Exercise description: Some lines below hold "Configuration". Pick them out and copy them.

Data under study:
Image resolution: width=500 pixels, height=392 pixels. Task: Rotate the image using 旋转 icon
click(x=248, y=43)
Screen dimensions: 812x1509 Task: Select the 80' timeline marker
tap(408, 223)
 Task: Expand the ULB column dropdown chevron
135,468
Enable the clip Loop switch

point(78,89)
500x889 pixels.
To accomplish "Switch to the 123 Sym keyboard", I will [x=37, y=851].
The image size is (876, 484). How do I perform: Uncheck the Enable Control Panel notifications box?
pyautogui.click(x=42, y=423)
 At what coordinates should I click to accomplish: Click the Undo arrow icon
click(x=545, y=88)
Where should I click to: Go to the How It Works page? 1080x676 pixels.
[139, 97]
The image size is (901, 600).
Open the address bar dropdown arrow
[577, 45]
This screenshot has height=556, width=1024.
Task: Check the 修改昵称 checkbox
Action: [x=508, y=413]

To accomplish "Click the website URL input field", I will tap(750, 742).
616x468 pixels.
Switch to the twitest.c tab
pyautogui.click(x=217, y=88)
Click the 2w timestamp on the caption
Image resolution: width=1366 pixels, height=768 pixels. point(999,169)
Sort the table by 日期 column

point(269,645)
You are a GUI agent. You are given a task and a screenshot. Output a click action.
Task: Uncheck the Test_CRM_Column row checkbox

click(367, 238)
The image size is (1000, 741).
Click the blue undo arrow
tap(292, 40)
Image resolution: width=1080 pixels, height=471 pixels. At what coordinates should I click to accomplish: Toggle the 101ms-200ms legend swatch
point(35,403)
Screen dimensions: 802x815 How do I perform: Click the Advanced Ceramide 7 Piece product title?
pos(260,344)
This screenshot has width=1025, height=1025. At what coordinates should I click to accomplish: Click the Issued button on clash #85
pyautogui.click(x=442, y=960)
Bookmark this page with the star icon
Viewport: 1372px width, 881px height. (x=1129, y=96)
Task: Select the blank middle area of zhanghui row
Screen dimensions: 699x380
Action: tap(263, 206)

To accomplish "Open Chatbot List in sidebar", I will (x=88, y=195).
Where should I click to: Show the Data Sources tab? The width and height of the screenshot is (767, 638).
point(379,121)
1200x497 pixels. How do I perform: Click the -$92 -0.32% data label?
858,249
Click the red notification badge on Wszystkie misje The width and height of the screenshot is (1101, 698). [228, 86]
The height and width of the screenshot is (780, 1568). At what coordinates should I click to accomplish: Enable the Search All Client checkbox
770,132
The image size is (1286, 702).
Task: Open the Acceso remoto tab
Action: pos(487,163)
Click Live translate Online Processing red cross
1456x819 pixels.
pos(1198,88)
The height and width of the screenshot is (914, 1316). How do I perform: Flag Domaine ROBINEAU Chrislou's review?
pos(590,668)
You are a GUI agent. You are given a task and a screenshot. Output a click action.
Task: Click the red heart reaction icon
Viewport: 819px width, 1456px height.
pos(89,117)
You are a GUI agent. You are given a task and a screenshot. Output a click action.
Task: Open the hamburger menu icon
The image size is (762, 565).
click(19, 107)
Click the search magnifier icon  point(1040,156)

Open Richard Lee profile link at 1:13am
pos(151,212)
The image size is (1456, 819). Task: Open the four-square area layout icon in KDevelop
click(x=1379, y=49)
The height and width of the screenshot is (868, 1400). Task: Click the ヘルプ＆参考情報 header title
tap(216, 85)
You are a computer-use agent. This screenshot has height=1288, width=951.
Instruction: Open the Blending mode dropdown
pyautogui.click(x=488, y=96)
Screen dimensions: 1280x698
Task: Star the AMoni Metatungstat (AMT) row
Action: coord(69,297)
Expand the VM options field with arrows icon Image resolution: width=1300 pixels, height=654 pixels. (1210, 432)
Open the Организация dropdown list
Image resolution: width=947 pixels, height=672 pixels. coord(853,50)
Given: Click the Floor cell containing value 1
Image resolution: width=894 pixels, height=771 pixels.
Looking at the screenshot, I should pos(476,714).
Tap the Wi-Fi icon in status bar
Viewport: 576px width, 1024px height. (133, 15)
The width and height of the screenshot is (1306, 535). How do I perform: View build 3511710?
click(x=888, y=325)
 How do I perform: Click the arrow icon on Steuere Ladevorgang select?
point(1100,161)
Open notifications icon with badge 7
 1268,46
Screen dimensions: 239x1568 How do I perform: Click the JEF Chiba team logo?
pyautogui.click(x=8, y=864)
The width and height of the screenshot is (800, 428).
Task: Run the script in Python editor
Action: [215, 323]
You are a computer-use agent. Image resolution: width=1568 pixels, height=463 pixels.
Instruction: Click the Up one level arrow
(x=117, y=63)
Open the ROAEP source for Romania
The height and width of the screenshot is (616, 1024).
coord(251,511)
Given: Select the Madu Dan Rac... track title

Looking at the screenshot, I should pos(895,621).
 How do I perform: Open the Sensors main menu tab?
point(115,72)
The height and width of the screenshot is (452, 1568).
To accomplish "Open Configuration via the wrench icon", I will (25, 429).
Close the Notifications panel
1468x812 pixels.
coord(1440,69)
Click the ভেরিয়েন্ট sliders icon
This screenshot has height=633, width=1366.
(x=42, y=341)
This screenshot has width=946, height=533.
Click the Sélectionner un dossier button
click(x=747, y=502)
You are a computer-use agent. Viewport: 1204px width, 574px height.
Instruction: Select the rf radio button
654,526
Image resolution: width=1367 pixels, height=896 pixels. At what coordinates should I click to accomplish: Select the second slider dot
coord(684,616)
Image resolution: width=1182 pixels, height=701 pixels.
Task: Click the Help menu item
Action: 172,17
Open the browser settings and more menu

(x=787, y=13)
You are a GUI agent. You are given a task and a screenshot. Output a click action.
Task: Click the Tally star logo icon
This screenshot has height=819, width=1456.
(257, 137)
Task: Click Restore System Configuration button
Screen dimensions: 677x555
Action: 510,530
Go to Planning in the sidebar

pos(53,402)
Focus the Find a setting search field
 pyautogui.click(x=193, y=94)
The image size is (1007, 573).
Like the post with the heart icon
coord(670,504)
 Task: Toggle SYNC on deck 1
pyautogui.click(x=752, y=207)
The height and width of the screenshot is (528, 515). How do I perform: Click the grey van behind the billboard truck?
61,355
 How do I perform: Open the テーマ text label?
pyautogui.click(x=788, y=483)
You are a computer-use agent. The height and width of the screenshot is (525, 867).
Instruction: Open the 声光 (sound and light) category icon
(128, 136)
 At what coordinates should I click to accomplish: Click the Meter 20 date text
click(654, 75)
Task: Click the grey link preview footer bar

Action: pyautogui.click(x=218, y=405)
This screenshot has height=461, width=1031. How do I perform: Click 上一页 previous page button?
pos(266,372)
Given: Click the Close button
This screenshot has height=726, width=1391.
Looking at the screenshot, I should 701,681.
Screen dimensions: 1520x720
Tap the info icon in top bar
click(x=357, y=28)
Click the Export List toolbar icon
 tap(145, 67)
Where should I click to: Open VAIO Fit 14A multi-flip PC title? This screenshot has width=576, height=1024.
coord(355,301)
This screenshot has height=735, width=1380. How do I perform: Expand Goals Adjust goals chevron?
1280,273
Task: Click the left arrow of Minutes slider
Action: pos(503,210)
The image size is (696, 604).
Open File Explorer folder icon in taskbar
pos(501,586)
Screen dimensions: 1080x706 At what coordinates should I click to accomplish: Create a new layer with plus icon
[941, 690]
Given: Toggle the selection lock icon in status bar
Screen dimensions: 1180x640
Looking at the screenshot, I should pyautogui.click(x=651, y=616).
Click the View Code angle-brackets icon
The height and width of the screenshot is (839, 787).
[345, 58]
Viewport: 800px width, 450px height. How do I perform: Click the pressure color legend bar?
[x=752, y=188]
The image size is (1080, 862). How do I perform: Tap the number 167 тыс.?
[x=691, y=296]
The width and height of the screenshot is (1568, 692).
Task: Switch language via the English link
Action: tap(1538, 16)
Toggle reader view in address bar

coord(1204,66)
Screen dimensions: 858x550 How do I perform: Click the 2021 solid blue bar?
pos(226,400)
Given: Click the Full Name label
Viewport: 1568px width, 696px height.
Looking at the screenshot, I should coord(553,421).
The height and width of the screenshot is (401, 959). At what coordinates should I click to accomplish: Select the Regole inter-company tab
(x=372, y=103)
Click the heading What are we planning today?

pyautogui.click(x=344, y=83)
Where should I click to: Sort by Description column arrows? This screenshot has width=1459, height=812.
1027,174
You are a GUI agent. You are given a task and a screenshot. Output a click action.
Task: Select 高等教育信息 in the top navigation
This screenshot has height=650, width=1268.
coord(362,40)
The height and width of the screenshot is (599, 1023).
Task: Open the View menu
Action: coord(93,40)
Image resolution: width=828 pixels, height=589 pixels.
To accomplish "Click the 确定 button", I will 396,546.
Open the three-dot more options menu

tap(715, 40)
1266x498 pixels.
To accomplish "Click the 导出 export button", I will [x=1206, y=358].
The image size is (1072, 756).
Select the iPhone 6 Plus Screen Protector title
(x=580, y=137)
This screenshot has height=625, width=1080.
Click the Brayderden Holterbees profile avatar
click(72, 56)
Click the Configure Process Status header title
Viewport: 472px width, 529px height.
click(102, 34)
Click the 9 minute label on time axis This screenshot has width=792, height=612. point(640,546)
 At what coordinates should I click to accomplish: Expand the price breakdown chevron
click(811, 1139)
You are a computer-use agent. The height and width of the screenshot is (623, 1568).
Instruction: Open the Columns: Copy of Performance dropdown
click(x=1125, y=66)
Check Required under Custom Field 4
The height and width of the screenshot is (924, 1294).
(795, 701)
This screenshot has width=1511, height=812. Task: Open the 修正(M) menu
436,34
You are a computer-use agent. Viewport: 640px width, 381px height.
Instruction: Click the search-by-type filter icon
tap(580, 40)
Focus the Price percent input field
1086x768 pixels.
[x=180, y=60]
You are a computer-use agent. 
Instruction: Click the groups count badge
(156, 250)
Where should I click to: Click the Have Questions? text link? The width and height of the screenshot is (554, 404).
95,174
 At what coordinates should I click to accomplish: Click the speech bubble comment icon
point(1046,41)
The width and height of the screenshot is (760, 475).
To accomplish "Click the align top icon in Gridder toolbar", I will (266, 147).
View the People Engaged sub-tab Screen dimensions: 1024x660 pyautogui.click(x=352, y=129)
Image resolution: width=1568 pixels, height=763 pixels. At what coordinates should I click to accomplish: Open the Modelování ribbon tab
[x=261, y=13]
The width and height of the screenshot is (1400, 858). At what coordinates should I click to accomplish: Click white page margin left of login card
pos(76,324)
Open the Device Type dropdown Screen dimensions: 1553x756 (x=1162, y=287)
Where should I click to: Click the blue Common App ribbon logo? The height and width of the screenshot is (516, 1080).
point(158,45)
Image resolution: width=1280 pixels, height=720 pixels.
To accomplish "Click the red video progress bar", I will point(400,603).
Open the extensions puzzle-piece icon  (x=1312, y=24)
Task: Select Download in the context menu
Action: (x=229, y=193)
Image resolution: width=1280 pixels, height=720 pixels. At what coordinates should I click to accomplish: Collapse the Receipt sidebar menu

Response to the task:
To accomplish "Open Configuration via the wrench icon", I will (25, 429).
Task: Click Restore System Configuration button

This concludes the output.